Even at that time the road was beginning, although in a modest and somewhat hesitant way, the construction of its own locomotives in its own shops. William Jackson, the Master Mechanic there in 1873, built the J. W. Moak and the J. S. Farlow, both of them coal-burners for passenger service. He was succeeded by Abraham Close who built the Cataract and the Lewiston, and the Moses Taylor, too, in 1877. The following year the late George H. Hazleton was to become the road’s Master Mechanic and so to remain as long as it retained its corporate existence.

In later years there were to come those famous Mogul twins, the Samson and the Goliath. There were, as I recall it, still two others of these Moguls, the Energy and the Efficiency. In a still later time the road, robbed of its pleasant personal way of locomotive nomenclature and adopting a strictly impersonal method of denoting its engines by serial numbers alone, was to take another forward step and bring in still larger Moguls; the “1,” “2,” “3,” and “4.”

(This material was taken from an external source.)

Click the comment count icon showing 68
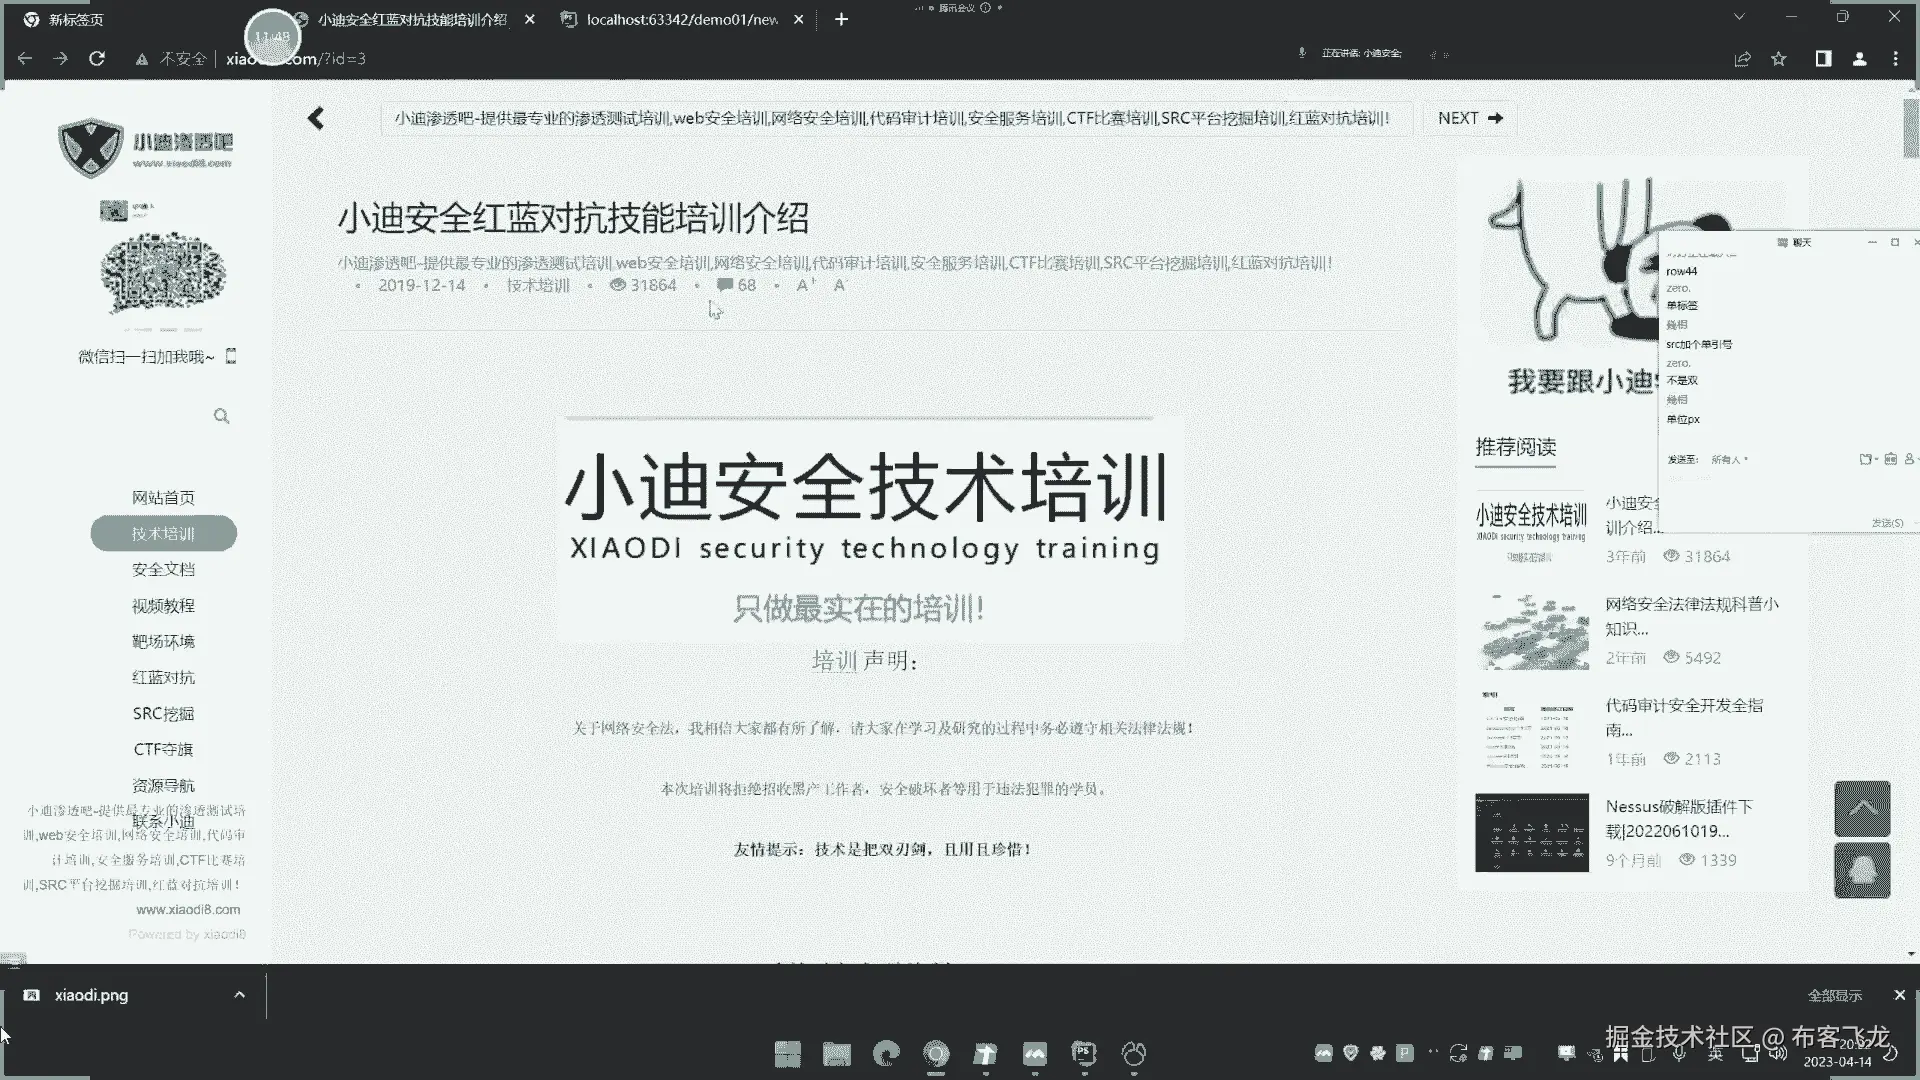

But I anticipate. I cannot close this chapter without one more reference to my good friend, Frank W. Smith. He was an energetic little fellow; and after some twenty months of engine wiping there at Coffeen Street, and all the abuse and cuffing and chaffing that went with it, he won an honest promotion to the job of a locomotive fireman. It was a real job, real responsibility and real pay, thirty-nine dollars a month. Yet this job faded when he became an engineer. Job envied of all other jobs. How the boys would crowd around the Norris Woodruff at Adams depot, at Gouverneur, and all the rest of the way along the line and feast their eyes upon Frank Smith up there in the neat cab, that so quickly came to look like home to him! Fifty dollars a month pay! Overtime? Of course not. Agreements? Once more, no. This was nearly fifteen years ahead of that day when the engineers upon the Central Railroad of New Jersey were to formulate the first of these perplexing things.

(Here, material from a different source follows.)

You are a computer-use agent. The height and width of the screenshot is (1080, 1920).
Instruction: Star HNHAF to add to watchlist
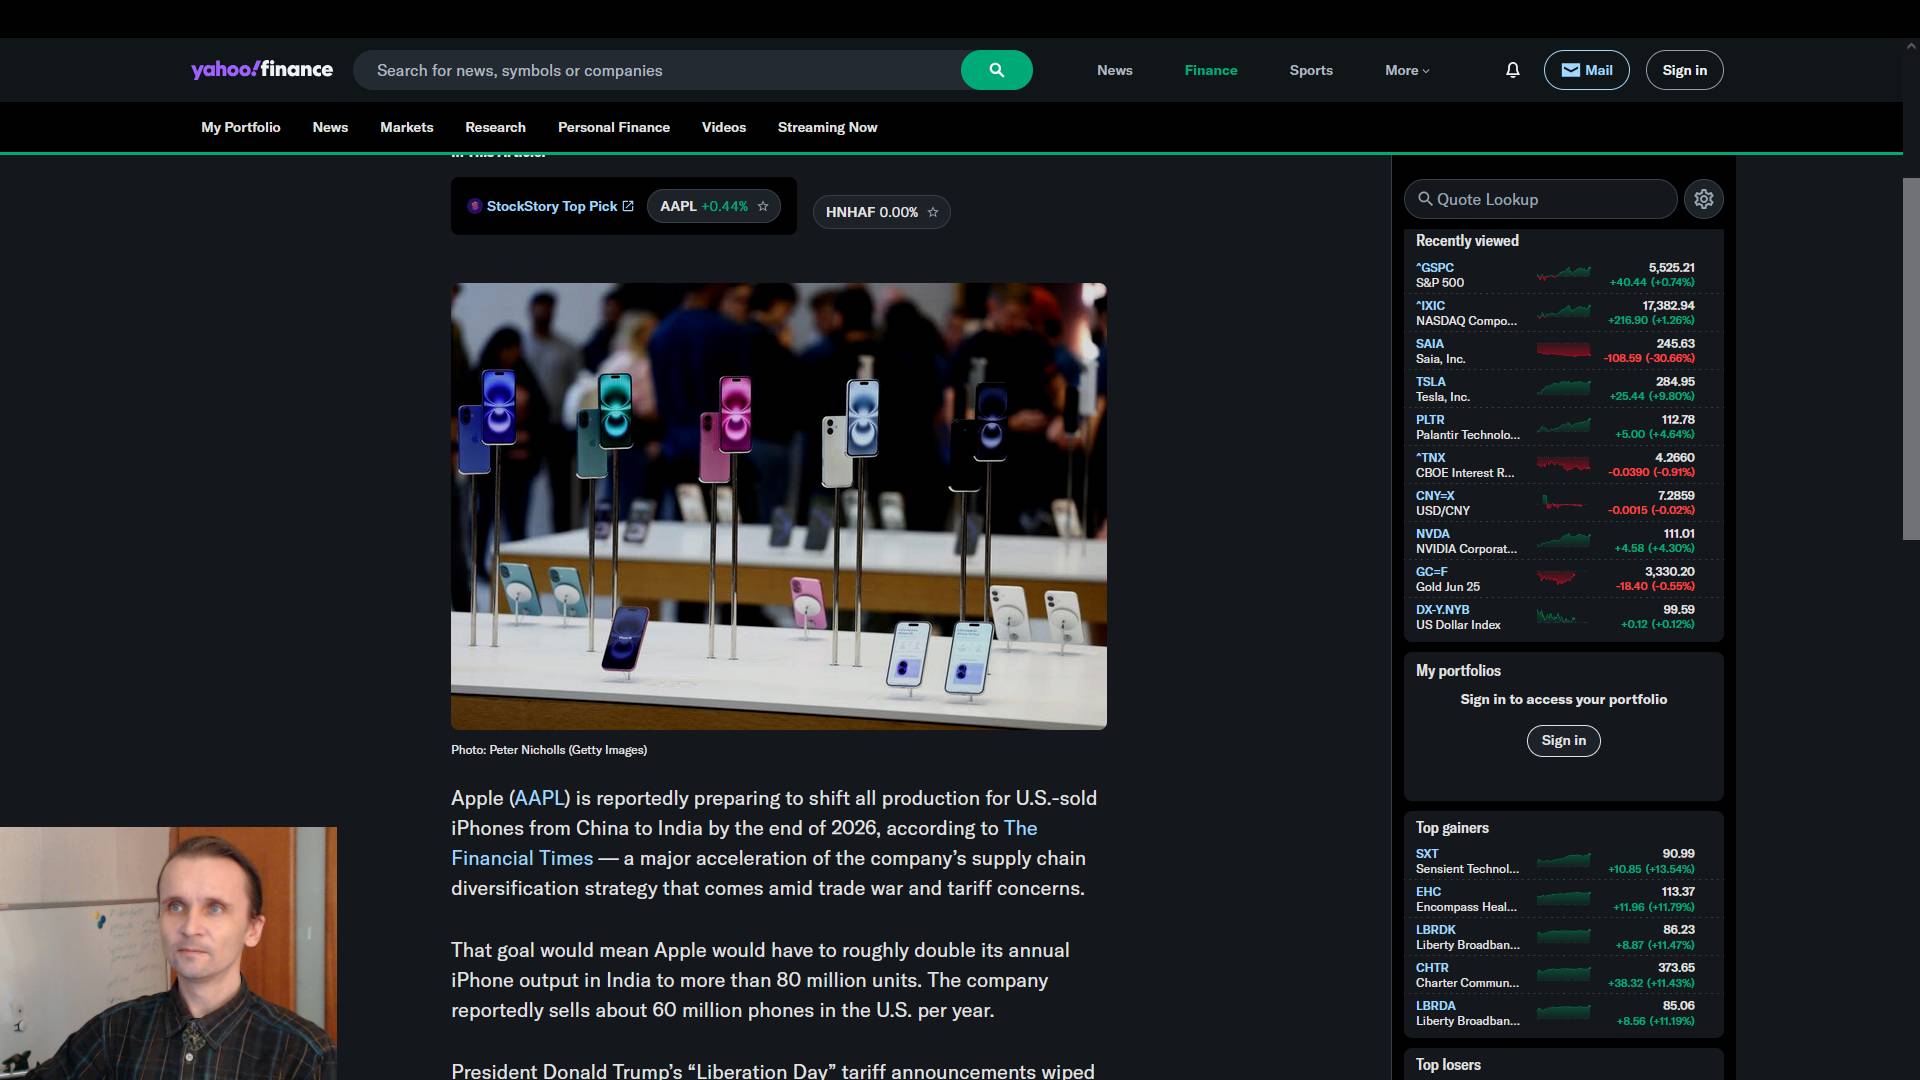tap(933, 212)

But a good engine, a good job and good pay. They had the pleasant habit of assigning a crew to a definite engine in those days, and that piece of motive power invariably became their pet and pride. A good job was not only an honest one, but one of a considerable distinction. And fifty dollars a month was not bad pay, when cheese was eight cents a pound and butter seven, and a kind friend apt to give you all the eggs that you could take home in the top of your hat. Remuneration, in its last analysis is forever a comparative thing—and nothing more.


CHAPTER VI

THE R. W. & O. PROSPERS—AND EXPANDS

In the mid-seventies the young city of Watertown was entering upon a rare era in which culture and great prosperity were to be blended. The men who walked its pleasant maple-shaded streets were real men, indeed: the Flower brothers—George W., Anson R. and Roswell P.—George B. Phelps, Norris Winslow, the Knowlton brothers—John C. and George W.—Talcott H. Camp, George A. Bagley, these were the men who were the town’s captains of industry of that day. An earlier generation had passed away; Norris Woodruff, O. V. Brainard, Orville Hungerford; these men had played their large parts in the upbuilding of Watertown and were gone or else living in advanced years. A new generation of equal energy and ability had come to replace them. Roswell P. Flower was upon the threshold of that remarkable career in Wall Street that was to make him for a time its leader and give him the large political honor of becoming Governor of the State of New York. His brother, George W., first Mayor of Watertown, was tremendously interested in each of the city’s undertakings. George B. Phelps had risen from the post of Superintendent of the old Potsdam & Watertown to be one of the town’s richest men. He had a city house in New York—a handsome “brownstone front” in one of the “forties”—and in his huge house in Stone Street, Watertown, the luxury of a negro valet, John Fletcher, for many years a familiar figure upon the streets of the town.

From the pulpit of the dignified First Presbyterian Church in Washington Street, the venerable Dr. Isaac Brayton had now retired; his place was being filled by Dr. Porter, long to be remembered in the annals of that society. Dr. Olin was about entering old Trinity, still in Court Street. Into the ancient structure of the Watertown High School, in State Street, the genial and accomplished William Kerr Wickes was coming as principal. The Musical Union was preparing for its record run of Pinafore in Washington Hall. And in the old stone cotton factory on Beebee’s Island, Fred Eames was tinkering with his vacuum air brake, little dreaming of the tragic fate that was to await him but a few years later; more likely, perhaps, of the great air brake industry to which he was giving birth and which, three decades later, was to take its proper place among the town’s chief industries. Paper manufacturing, as it is known to-day in the North Country, was then a comparatively small thing; there were few important mills outside of those of the Knowltons or the Taggarts—the clans of Remington, of Herring, of Sherman and of Anderson were yet to make their deep impress upon the community.